• [Material provided]:
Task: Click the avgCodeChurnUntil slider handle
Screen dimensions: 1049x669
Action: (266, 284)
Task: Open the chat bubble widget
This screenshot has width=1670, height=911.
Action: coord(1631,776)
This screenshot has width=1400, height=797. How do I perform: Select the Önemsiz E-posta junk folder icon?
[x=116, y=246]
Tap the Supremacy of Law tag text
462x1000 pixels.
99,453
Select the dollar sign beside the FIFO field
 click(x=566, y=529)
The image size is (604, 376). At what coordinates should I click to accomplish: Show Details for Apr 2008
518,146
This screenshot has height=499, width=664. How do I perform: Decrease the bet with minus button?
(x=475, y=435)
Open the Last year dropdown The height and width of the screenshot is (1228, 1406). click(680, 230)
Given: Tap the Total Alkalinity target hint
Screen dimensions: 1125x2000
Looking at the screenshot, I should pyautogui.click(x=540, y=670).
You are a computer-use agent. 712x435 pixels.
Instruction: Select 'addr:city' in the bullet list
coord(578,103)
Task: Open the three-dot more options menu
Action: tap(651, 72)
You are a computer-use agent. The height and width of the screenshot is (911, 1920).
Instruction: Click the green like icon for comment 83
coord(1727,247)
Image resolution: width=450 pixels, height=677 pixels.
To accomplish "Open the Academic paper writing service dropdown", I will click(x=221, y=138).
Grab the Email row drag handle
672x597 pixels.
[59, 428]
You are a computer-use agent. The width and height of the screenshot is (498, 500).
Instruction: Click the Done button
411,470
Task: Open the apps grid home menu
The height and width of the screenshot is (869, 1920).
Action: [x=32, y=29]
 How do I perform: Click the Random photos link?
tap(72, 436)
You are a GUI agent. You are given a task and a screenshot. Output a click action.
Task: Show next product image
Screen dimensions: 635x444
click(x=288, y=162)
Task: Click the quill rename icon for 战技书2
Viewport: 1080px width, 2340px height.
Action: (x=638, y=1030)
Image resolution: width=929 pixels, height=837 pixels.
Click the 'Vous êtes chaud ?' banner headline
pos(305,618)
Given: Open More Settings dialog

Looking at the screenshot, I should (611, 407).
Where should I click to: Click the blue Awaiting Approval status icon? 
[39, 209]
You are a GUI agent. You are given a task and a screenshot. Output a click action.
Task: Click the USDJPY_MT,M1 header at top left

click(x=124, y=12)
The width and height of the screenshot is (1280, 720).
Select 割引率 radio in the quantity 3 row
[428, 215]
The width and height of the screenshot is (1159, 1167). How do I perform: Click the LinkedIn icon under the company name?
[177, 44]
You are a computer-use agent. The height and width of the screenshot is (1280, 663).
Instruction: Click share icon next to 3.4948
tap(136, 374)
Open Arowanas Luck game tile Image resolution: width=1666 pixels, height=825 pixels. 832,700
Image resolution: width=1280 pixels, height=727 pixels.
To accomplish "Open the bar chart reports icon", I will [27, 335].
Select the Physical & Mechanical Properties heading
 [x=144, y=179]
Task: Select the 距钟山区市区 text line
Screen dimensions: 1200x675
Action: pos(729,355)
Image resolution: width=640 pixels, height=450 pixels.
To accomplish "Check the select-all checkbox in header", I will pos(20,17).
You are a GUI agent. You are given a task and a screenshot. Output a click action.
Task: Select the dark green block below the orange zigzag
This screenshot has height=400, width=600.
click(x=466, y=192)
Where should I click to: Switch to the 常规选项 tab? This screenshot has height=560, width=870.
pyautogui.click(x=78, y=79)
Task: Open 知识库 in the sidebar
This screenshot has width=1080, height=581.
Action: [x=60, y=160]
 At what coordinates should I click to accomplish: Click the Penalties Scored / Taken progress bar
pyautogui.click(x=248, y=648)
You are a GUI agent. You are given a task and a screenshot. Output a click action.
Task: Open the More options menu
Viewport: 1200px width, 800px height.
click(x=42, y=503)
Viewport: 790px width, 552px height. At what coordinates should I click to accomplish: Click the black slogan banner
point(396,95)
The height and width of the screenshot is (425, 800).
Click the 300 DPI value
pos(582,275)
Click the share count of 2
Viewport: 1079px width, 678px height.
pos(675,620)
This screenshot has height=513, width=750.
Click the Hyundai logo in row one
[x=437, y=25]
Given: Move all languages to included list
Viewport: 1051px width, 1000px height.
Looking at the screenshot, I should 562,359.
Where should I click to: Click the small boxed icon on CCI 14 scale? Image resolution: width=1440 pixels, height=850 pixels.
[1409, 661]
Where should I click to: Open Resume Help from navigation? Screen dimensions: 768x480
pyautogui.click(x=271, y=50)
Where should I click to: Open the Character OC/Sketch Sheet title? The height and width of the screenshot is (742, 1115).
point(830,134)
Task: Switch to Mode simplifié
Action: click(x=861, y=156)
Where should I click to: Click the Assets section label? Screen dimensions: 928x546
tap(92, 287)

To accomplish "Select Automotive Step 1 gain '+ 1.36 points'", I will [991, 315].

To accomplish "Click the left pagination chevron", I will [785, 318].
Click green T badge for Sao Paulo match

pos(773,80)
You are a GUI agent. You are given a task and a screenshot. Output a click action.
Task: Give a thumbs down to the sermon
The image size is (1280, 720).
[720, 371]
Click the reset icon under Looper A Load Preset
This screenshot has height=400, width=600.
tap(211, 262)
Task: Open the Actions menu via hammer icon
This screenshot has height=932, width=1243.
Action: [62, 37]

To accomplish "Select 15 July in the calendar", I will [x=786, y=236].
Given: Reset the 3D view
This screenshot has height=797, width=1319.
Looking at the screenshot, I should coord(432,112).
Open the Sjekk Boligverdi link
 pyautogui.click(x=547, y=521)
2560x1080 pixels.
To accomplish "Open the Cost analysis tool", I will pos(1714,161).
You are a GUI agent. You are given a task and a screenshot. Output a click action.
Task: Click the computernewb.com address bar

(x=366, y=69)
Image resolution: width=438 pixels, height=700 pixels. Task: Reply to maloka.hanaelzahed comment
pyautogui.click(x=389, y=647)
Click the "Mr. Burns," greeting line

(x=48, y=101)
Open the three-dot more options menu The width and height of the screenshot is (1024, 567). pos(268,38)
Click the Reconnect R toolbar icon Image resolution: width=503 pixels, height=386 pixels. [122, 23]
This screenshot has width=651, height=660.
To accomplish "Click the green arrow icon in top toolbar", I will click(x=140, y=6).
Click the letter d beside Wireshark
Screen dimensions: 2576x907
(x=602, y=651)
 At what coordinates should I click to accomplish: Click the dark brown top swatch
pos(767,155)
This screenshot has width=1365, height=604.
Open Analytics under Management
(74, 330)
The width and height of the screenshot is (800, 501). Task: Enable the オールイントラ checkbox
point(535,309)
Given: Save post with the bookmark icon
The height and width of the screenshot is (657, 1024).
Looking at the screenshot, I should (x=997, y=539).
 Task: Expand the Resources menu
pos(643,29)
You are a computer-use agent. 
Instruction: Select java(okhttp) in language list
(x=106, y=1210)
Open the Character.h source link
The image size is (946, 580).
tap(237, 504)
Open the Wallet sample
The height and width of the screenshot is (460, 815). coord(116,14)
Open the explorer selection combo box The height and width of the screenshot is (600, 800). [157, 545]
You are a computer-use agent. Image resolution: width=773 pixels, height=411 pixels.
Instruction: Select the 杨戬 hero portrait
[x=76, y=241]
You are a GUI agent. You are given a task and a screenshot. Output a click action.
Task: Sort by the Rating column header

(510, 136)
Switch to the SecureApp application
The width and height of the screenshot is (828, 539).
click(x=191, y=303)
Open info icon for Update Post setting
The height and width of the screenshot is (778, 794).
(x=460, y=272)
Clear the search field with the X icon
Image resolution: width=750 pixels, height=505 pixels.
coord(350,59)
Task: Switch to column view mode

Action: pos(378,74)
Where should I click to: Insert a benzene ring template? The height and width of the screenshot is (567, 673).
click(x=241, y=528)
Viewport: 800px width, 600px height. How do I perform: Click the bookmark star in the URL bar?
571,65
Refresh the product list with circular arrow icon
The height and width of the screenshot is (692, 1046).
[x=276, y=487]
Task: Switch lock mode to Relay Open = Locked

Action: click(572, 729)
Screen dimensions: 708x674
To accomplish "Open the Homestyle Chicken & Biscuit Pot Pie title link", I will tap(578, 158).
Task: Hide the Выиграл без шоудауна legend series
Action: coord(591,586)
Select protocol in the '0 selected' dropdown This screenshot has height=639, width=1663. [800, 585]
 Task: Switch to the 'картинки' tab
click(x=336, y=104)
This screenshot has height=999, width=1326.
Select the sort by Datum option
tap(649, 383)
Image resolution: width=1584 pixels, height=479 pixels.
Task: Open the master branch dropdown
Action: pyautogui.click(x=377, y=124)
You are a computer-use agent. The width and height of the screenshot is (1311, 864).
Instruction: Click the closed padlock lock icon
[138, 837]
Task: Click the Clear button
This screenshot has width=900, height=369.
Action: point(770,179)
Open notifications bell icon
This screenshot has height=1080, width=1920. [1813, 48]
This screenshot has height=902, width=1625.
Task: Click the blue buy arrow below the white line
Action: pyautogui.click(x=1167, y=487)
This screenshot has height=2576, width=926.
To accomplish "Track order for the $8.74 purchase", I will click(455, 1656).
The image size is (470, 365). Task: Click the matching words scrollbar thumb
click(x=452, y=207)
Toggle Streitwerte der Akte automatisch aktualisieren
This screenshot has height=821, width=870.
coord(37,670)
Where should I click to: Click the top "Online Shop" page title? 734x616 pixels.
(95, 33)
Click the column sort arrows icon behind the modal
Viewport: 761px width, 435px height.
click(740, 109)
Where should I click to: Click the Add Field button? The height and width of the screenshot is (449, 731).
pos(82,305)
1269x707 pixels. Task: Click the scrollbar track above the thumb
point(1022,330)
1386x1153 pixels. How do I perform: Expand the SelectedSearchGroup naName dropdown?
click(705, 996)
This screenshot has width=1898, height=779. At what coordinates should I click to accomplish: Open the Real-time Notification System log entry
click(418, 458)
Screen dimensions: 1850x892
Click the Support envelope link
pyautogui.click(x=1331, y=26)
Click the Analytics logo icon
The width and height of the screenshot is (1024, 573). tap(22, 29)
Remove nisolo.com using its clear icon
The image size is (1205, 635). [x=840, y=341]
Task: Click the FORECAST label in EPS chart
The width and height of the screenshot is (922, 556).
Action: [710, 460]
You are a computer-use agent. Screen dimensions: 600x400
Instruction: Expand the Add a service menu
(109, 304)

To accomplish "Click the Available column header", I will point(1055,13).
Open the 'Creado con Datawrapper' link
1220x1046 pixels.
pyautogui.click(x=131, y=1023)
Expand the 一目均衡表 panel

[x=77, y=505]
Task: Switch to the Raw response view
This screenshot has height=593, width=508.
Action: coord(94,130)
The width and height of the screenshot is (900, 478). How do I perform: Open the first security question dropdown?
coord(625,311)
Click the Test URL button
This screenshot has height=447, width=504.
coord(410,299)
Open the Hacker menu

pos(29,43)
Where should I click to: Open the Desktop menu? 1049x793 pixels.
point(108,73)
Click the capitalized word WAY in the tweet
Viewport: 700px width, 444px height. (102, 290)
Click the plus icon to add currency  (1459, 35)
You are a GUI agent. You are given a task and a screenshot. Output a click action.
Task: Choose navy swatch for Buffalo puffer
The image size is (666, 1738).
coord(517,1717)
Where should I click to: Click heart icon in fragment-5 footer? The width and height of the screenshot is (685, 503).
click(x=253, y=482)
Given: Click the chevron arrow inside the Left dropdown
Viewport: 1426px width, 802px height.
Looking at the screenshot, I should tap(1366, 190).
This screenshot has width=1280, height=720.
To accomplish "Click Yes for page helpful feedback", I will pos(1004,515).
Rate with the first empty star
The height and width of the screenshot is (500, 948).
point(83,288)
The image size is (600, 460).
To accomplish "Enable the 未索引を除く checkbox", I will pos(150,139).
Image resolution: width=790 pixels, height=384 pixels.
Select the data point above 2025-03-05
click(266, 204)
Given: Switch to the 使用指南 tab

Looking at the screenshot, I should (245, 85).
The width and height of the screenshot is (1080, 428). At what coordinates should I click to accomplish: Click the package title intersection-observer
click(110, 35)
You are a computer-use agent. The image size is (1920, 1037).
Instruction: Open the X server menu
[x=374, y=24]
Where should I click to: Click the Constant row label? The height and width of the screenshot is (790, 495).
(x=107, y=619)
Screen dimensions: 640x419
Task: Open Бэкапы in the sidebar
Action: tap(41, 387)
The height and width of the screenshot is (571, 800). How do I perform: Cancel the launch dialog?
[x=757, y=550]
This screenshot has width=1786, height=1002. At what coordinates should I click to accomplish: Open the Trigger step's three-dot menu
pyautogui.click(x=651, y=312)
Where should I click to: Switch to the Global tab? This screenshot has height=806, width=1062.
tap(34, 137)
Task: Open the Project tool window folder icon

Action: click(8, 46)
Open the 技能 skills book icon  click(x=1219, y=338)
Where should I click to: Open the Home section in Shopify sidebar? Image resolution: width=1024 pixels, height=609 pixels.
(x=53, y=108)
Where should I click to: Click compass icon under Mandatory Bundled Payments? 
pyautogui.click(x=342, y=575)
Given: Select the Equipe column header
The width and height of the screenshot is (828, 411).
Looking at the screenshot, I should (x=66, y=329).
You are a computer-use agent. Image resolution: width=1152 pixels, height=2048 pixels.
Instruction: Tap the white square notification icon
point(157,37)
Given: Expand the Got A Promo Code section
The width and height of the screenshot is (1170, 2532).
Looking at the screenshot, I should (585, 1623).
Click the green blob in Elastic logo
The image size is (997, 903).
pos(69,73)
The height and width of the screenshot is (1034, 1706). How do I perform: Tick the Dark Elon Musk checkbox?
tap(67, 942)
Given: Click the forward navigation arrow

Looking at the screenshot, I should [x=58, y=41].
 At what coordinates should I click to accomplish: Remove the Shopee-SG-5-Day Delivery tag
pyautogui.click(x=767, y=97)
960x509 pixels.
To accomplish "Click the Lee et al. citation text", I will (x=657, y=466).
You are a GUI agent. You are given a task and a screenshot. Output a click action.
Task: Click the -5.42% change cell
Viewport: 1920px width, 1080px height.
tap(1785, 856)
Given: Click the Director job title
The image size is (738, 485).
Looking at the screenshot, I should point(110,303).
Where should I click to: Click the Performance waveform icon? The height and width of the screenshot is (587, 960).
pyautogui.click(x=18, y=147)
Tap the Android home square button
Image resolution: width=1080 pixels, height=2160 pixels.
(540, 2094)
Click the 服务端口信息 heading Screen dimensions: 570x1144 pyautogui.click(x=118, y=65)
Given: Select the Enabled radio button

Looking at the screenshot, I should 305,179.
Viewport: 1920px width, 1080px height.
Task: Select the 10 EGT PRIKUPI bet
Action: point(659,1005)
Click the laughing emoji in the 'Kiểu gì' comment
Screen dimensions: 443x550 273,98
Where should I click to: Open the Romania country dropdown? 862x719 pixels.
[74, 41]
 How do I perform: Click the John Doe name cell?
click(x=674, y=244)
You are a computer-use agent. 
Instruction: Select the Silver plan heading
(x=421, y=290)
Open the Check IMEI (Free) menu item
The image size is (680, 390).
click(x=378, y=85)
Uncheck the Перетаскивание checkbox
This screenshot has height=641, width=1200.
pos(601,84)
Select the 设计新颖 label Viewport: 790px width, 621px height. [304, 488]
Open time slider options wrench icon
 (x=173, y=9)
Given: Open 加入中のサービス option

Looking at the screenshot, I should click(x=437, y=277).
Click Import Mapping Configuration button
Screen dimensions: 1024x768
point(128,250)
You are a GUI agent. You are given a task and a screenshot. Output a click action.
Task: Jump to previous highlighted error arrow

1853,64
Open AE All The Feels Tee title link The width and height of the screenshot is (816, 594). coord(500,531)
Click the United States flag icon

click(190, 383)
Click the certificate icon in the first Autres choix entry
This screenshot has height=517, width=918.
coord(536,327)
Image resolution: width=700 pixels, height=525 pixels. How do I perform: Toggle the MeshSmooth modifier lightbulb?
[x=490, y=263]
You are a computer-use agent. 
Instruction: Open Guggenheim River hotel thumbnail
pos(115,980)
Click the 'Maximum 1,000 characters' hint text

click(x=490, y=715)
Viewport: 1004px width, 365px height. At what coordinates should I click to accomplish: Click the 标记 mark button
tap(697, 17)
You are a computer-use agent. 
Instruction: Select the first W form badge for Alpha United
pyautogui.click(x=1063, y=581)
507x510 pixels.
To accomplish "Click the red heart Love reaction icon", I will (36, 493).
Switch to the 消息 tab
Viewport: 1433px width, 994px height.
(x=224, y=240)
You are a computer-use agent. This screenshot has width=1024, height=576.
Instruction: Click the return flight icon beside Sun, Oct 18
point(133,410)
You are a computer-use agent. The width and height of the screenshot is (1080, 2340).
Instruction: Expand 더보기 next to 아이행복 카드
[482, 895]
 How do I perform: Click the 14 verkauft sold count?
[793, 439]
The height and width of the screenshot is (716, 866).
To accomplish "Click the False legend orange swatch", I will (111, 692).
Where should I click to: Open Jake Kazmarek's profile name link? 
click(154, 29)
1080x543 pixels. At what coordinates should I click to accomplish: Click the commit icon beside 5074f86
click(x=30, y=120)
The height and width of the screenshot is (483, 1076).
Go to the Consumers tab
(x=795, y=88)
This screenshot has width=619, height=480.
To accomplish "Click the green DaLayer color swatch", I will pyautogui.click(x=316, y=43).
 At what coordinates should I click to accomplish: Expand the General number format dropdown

• [Action item]: Return each line of the listing that holds the string "chart".

• [Result]:
To accomplish "Open the bar chart reports icon", I will [27, 335].
Task: Click the FORECAST label in EPS chart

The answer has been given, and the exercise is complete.